Aufgabenstellung »
1 - Beantworte zum Interviewausschnitt über das Fanzine diese Fragen:
(a) Wer war in der Anfangszeit neben der befragten Person am Fanzine beteiligt?
(b) Wer hat das Layout gemacht?
(c) Wie viele Seiten umfasst die Anthologie heute?
2 - Gib bitte die Stelle aus dem Interviewausschnitt über das Fanzine wörtlich wieder, von „Heute ist das“ bis einschließlich „und zusammengetackerten Einzelseiten?“.
3 - Schreib den Interviewausschnitt über das Fanzine im Anschluss an seinen letzten Satz weiter.

Lesetext »
----

In der letzten Frage sprach ich einfach von “euch” im Plural! Lass mich doch erstmal nachfragen: Warst Du alleine Verantwortlich für das Fanzine, oder hattest Du so was wie eine “Redaktion” mit mehreren Schreibern, die Dich regelmäßig unterstützt haben? Gab es direkte Verantwortliche für Layout/Design, oder war das alles D-I-Y?
“In der Anfangszeit gab es eigentlich nur Leif Jensen (jetzt DEW-SCENTED) und mich… Das Layout habe ich immer komplett im Alleingang gemacht und Leif hat unzählige (damals noch handschriftliche!!!) Texte beigesteuert. Später kamen dann noch ein paar weitere Mitstreiter hinzu, die aber alle mehr “freie Mitarbeiter” waren…”

Heute ist das die Anthologie ein qualitativ hochwertiges Produkt, 870 Seiten auf schwerem Hochglanzpapier, dickes Hardcover und ein Gesamtgewicht von ca. 3,5 Kilogramm. Menschenskinder, da ist so manche Bibelausgabe leichteres Lesefutter! Doch wie waren die eigentlichen Hefte? Hattest Du von Anfang an den Anspruch auf Professionalität, oder begann alles mit kopierten und zusammengetackerten Einzelseiten?

----

Extrahierte Daten »

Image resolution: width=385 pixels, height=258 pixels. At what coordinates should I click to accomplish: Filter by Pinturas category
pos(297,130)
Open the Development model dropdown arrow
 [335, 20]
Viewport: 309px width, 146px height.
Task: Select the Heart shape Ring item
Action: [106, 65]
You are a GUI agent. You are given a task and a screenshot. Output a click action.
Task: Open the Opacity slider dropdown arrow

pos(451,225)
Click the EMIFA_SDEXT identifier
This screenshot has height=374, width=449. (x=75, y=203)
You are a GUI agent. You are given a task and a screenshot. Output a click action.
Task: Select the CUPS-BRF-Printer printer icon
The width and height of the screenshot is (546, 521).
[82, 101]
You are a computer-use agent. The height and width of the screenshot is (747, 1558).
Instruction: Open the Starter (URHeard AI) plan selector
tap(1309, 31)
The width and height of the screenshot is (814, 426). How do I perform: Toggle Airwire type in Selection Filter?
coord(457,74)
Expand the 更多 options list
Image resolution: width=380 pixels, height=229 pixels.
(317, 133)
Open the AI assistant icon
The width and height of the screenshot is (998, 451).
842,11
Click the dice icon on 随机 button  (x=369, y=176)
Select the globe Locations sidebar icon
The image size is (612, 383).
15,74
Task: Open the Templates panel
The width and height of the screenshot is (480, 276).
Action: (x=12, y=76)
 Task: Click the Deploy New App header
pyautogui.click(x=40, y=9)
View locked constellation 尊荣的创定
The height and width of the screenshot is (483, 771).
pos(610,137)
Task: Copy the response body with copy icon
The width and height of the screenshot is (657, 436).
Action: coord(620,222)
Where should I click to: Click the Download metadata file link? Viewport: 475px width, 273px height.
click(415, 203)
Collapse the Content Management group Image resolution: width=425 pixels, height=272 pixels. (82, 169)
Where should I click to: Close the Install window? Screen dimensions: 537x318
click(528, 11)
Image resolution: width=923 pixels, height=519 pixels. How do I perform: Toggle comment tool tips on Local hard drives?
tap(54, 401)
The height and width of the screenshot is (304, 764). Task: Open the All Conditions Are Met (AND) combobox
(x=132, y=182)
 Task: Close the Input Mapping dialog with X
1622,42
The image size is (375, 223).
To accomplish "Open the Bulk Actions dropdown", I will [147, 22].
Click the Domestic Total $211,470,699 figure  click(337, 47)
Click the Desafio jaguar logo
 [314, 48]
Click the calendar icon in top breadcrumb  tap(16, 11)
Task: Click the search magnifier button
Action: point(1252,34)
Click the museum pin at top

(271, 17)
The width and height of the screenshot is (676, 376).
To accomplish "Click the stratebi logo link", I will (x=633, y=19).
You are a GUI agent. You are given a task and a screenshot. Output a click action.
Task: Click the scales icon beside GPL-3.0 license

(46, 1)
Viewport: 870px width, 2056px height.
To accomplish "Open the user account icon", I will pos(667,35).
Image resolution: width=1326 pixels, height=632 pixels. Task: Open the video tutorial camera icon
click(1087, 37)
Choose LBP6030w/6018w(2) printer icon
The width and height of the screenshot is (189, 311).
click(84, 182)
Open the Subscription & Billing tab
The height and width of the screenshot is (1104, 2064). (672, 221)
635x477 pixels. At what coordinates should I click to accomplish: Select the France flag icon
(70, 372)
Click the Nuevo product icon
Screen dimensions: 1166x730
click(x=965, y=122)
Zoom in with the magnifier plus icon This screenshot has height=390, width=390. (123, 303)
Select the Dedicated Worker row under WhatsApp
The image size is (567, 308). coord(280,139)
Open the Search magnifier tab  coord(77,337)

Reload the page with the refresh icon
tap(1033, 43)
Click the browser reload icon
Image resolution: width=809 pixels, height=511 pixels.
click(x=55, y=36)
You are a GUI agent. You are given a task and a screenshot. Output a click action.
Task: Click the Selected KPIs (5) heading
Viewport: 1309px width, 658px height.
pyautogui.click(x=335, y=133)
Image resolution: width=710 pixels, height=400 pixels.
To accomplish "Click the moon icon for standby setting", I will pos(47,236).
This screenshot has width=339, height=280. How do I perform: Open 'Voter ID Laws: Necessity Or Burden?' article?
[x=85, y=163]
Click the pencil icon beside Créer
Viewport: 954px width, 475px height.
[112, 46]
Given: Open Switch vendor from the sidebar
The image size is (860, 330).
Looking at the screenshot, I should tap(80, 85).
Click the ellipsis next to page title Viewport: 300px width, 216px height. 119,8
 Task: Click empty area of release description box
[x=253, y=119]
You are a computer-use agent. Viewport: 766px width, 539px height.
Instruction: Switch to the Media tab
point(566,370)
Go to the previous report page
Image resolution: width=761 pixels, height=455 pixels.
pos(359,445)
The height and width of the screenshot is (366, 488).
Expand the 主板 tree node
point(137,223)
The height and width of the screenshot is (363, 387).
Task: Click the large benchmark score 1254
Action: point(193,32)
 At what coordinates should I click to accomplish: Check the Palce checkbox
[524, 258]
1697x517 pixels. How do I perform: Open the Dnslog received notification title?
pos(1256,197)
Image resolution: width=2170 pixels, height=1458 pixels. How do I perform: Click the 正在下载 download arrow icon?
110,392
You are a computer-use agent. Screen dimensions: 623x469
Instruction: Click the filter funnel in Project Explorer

----

Lösungen »
1 -
(a) Leif Jensen
(b) Die befragte Person selbst, komplett im Alleingang
(c) 870 Seiten

2 -
Heute ist das die Anthologie ein qualitativ hochwertiges Produkt, 870 Seiten auf schwerem Hochglanzpapier, dickes Hardcover und ein Gesamtgewicht von ca. 3,5 Kilogramm. Menschenskinder, da ist so manche Bibelausgabe leichteres Lesefutter! Doch wie waren die eigentlichen Hefte? Hattest Du von Anfang an den Anspruch auf Professionalität, oder begann alles mit kopierten und zusammengetackerten Einzelseiten?

3 -
“Die Hefte wurden von Anfang an gedruckt… die ersten 3 Ausgaben noch im DIN A5 Format, später dann in DIN A4. Als professionell würde ich keines davon bezeichnen, denn es war halt ein Fanzine und kein Magazin… und das Layout war am Anfang auch noch seeeeehr dürftig.”

Jeder, der auch nur irgendwie selber etwas “produziert”, ein Fanzine macht, oder auch einfach seine Musik irgendwie unter die Leute bringen will, weiß, dass ein solcher Prozess Geld kostet. In Anbetracht des Packages, 870 Seiten, Hardcover und 3,5 Kilo Material in einer 1000er Auflage, sind 40 Euro auch nicht zu viel verlangt. Dennoch kann ich mir vorstellen, dass einige Leute von dem Preis abgeschreckt werden. Immerhin gibt es Menschen, die lieber auf eine räudige 90er Party gehen und dort 10 Euro Eintritt lassen, anstatt ein liebevolles Fanzine für 5 Euro zu bestellen… Musstest Du viel Gejammer wegen dem Preis hören? Magst Du vielleicht allgemein etwas dazu sagen?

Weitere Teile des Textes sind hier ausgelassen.